It is fascinating how Russia, being the world’s largest nation by land mass, does not have a particularly wide range of accents and dialects. On the other hand, the UK, which is significantly smaller, has a rich tapestry of accents and dialects.
The sharp contrast between the relative homogeneity of the Russian language and the vast range of linguistic diversity under the umbrella of British English can be explained by comparing the histories of both nations.
The Soviet Union saw various groups of people migrate internally throughout the former territory, which is why, for instance, there are many Ukrainians living in Kazakhstan, or Armenians living in Russia. These internal migration patterns, which combined with the Soviet policy of standardised universal education, restricted the growth of regional linguistic variations of the Russian language.
The UK never had a government that strictly enforced the universalisation of the English language.
Prior to the Second World War, there was no extensive communication between populations of towns and cities throughout the UK, which enabled the various accents and dialects to evolve and flourish across Britain and Northern Ireland.
The most notable accents of the UK are:
Received Pronunciation (also known as RP, the Queen’s English, Standard English or BBC English) — this accent is not necessarily associated with a particular town or city (although it is most commonly heard throughout Southern England), but rather it is typically associated with the middle and upper classes, educated speakers and formal speech.
Cockney — (explored in detail by John Hare in his article) this accent, which is essentially extinct, comes from East London and is generally associated with the working class.

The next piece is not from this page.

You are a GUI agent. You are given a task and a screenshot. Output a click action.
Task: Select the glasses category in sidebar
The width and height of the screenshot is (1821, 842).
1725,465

Essex — Essex is to the North East of London. Brum — this accent comes from Birmingham. Scouse — this accent comes from Liverpool. Mancunian — this accent comes from Manchester. West Country — this accent is heard throughout the South West of England. Geordie — from Newcastle. Yorkshire — from Yorkshire. Southern Welsh and Northern Welsh. Glaswegian Scottish — from Glasgow. Edinburgh Scottish — from Edinburgh. Northern Irish. East Coast Irish — this is the accent associated with Dublin. South Western Irish.